## Source excerpt
::::
But if it was so obvious, why didn’t it occasion alarm among astrologers? Was the alarm sounded in astrological journals? And how can we tell which Taurus events are relevant if the heavens are never repeating themselves? Again, we can always find fits for events we already know about.

 

In the reality we occupy everything is connected with everything else, a truth which astrology persistently confirms, so it follows that one could go on tracing connections ad infinitum. The cosmos was first with its World Wide Web, and (all unsuspected) is constantly downloading information, along with endless links and hypertexts. To describe the implications as vast is to understate.

 

This is an interesting metaphor, and could provide a model to hang “holism” on to. For example we might envisage planets as energy sources linked by aspects or harmonics whose behaviour would be predicted by the model. The challenge would be to devise a predictive model that could be tested, which is something that Elwell stops well short of. On the other hand, how fruitful are such models for astrologers conducting research? How do they help astrologers in their practice? Elwell does not tell us. Furthermore this complexity has not stopped Elwell from seeing astrology working every time he opens a newspaper, just as it did not stop phrenologists from seeing phrenology working every time they passed someone in the street, or Marxists from finding confirmations of their theory everywhere. But phrenology was that Great Invalidity in the Head. Could astrology be that Great Invalidity in the Sky?

 

Of course astrology is not alone in being a science whose meaning lies in multiple combinations. They reach wondrous complexity in chemistry. Interestingly, I believe Dean trained in this field, but as an analytical chemist, which I take to mean he was isolating rather than connecting. This has been his approach in astrology also, and explains why he and others have been barking up the wrong tree for 25 years.
::::
## Information shown
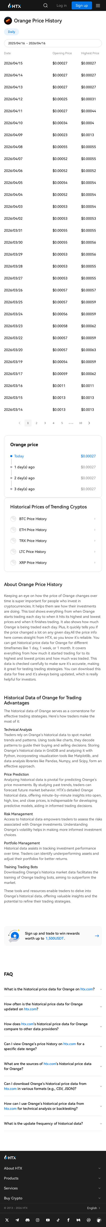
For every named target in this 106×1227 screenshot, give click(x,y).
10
::::
## Exercise set
• a. List every sentence in the astrology text that ends with a question mark. Copy each one word for word.
• b. Return the stretch of the astrology text from "Of course astrology" up to and including "for 25 years.", unchanged.

## Results in order
• a.
But if it was so obvious, why didn’t it occasion alarm among astrologers?
Was the alarm sounded in astrological journals?
And how can we tell which Taurus events are relevant if the heavens are never repeating themselves?
On the other hand, how fruitful are such models for astrologers conducting research?
How do they help astrologers in their practice?
Could astrology be that Great Invalidity in the Sky?

• b.
Of course astrology is not alone in being a science whose meaning lies in multiple combinations. They reach wondrous complexity in chemistry. Interestingly, I believe Dean trained in this field, but as an analytical chemist, which I take to mean he was isolating rather than connecting. This has been his approach in astrology also, and explains why he and others have been barking up the wrong tree for 25 years.